Related
UPDATE
You can find all the images I have for testing on my GitHub here:
GitHub repository with sources
There are also 2 videos, where the detection should work on as well
ORIGINAL QUESTION
I tried to use OpenCV 4.x.x to find the edges of a blackboard (image following), but somehow I cannot succeed. My code at the moment looks like this: (Android with OpenCV and live camera feed), where imgMat is a Mat from the camera feed:
Mat gray = new Mat();
Imgproc.cvtColor(imgMat, gray, Imgproc.COLOR_RGB2BGR);
Mat blurred = new Mat();
Imgproc.blur(gray, blurred, new org.opencv.core.Size(3, 3));
Mat canny = new Mat();
Imgproc.Canny(blurred, canny, 80, 230);
Mat kernel = Imgproc.getStructuringElement(Imgproc.MORPH_RECT, new org.opencv.core.Size(2, 2));
Mat dilated = new Mat();
Imgproc.morphologyEx(canny, dilated, Imgproc.MORPH_DILATE, kernel, new Point(0, 0), 10);
Mat rectImage = new Mat();
Imgproc.morphologyEx(dilated, rectImage, Imgproc.MORPH_CLOSE, kernel, new Point(0, 0), 5);
Mat endproduct = new Mat();
Imgproc.Canny(rectImage, endproduct, 120, 230);
List<MatOfPoint> contours = new ArrayList<>();
Mat hierarchy = new Mat();
Imgproc.findContours(endproduct, contours, hierarchy, Imgproc.RETR_LIST, Imgproc.CHAIN_APPROX_SIMPLE);
double maxArea = 0;
boolean hasContour = false;
MatOfPoint2f biggestContour = new MatOfPoint2f();
Iterator<MatOfPoint> each = contours.iterator();
while (each.hasNext()) {
MatOfPoint wrapper = each.next();
double area = Imgproc.contourArea(wrapper);
if (area > maxArea) {
maxArea = area;
biggestContour = new MatOfPoint2f(wrapper.toArray());
hasContour = true;
}
}
if (hasContour) {
Mat output = imgMat.clone();
MatOfPoint2f approx = new MatOfPoint2f();
MatOfPoint poly = new MatOfPoint();
Imgproc.approxPolyDP(biggestContour, approx, Imgproc.arcLength(biggestContour, true) * .02, true);
approx.convertTo(poly, CvType.CV_32S);
Rect rect = Imgproc.boundingRect(poly);
}
Somehow I am not able to get it working, although the same code(written in python) worked on my computer with a video. I take the output from the rectangle and display it on my mobile screen, where it flickers around a lot and does not work properly.

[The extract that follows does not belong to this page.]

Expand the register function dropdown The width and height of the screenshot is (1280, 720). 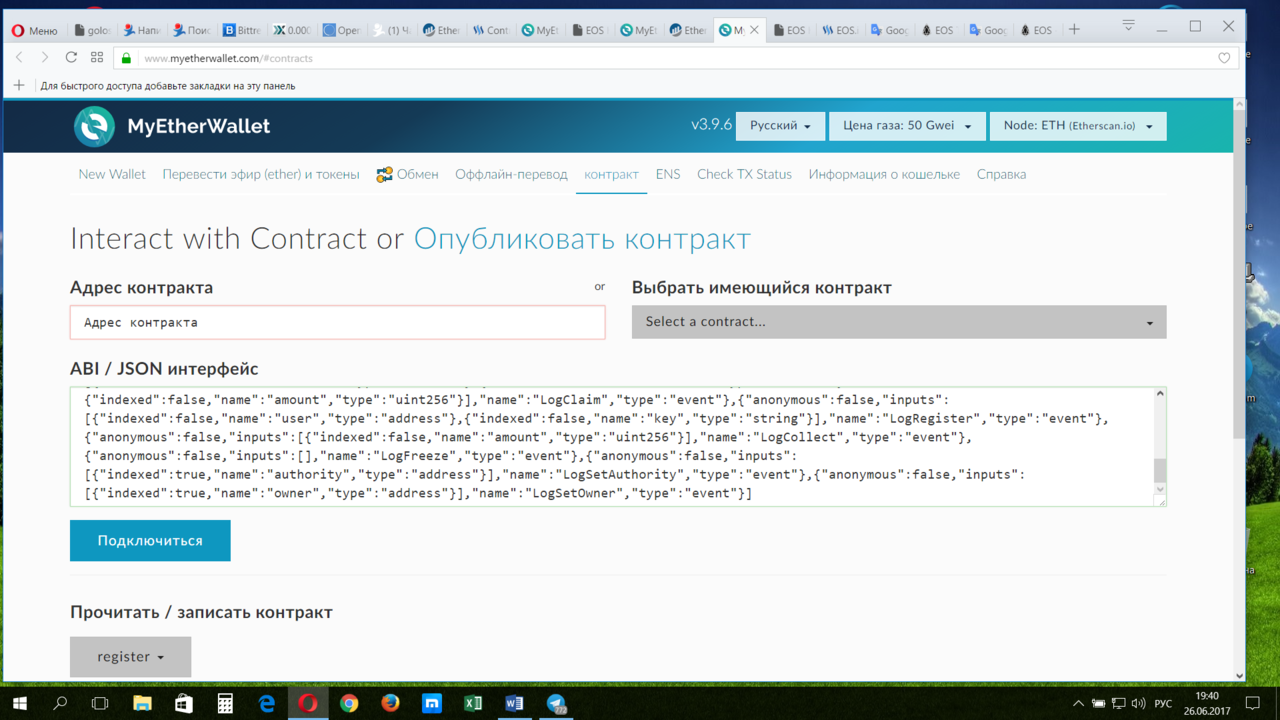click(130, 657)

These are my images I tried the python program on, and they worked:
What am I doing wrong? I am not able to constantly detect the edges of the blackboard.
Additional information about the blackboard:
always rectangular
may have different lighting
the text should be ignored, only the main board should be detected
the outer blackboard should be ignored as well
only the contour for the main board should be shown/returned
Thanks for any advice or code!
I used HSV because that's the easiest way to detect specific colors. I used an abundancy test to automatically select the color threshold (so this will work for green or blue boards). However, this test will fail on white or black boards since white and black count as all colors according to hue. Instead, in HSV, white and black are easiest to detect as very low saturation (white) or as very low value (black).

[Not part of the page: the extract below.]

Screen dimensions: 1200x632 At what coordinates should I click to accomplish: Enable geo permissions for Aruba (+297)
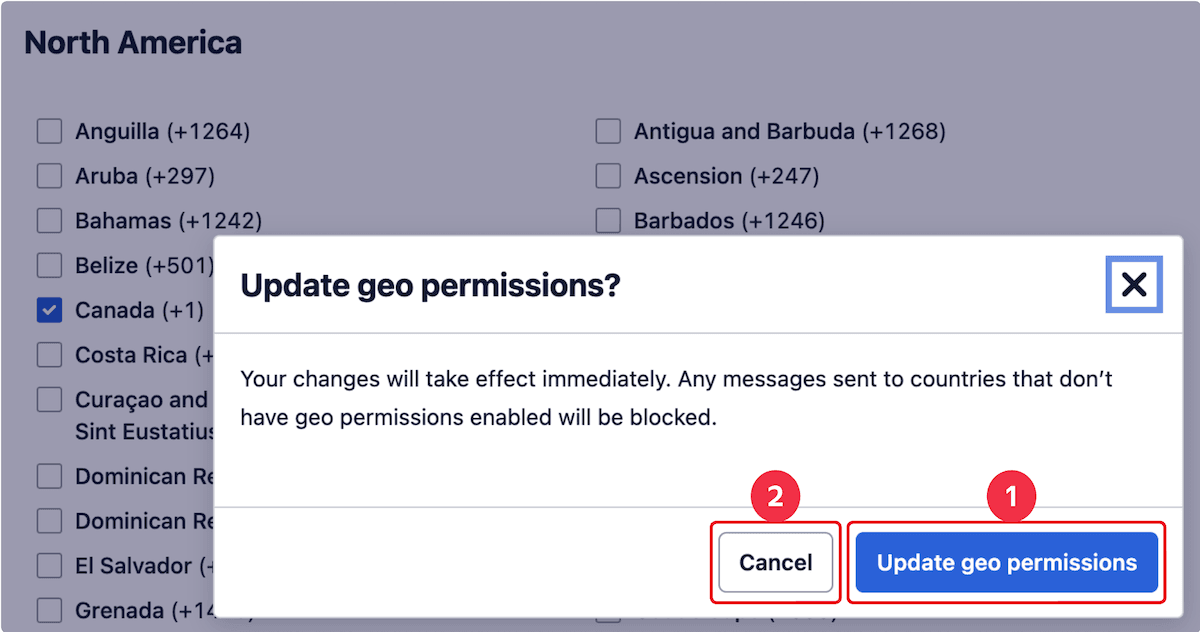click(49, 175)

I did a 3-way check for each and selected the mask that had the most pixels in it (I assume that the boards are the majority of the image). I'm not sure how this will work on other images since we only have one here, so this may or may not work for other boards.

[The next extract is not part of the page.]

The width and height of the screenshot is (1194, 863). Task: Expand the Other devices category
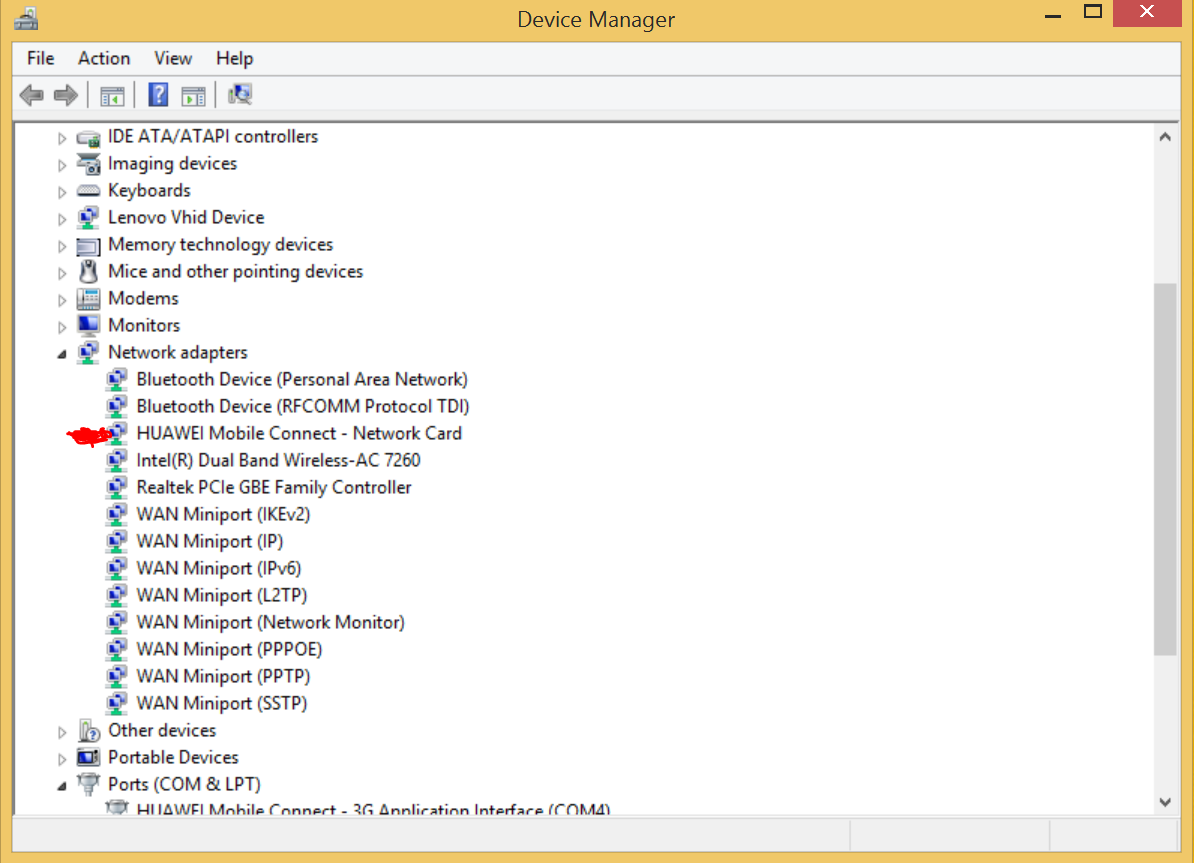[62, 732]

I used approxPolyDP to cut down on the number of points in the contour until I had 4 points and used that to draw the shape.
import cv2
import numpy as np
# get unique colors (to speed up search) and return the most abundant mask
def getAbundantColor(channel, margin):
# get uniques
unique_colors, counts = np.unique(channel, return_counts=True);
# check for the most abundant color
most = None;
biggest_count = -1;
for col in unique_colors:
# count number of white pixels
mask = cv2.inRange(channel, int(col - margin), int(col + margin));
count = np.count_nonzero(mask);
# if bigger, set new "most"
if count > biggest_count:
biggest_count = count;
most = mask;
return most, biggest_count;
# load image
img = cv2.imread("blackboard.jpg");
# it's huge, scale down so that we can see the whole thing
h, w = img.shape[:2];
scale = 0.25;
h = int(scale*h);
w = int(scale*w);
img = cv2.resize(img, (w,h));
# hsv
hsv = cv2.cvtColor(img, cv2.COLOR_BGR2HSV);
h,s,v = cv2.split(hsv);
# median blur to get rid of most of the text
h = cv2.medianBlur(h, 5);
s = cv2.medianBlur(s, 5);
v = cv2.medianBlur(v, 5);
# get most abundant color
color_margin = 30;
hmask, hcount = getAbundantColor(h, color_margin);
# detect white and black separately
light_margin = 30;
# white
wmask = cv2.inRange(s, 0, light_margin);
wcount = np.count_nonzero(wmask);
# black
bmask = cv2.inRange(v, 0, light_margin);
bcount = np.count_nonzero(bmask);
# check which is biggest
sorter = [[hcount, hmask], [wcount, wmask], [bcount, bmask]];
sorter.sort();
mask = sorter[-1][1];
# dilate and erode to close holes
kernel = np.ones((3,3), np.uint8);
mask = cv2.dilate(mask, kernel, iterations = 2);
mask = cv2.erode(mask, kernel, iterations = 4);
mask = cv2.dilate(mask, kernel, iterations = 2);
# get contours # OpenCV 3.4, in OpenCV 2* or 4* it returns (contours, _)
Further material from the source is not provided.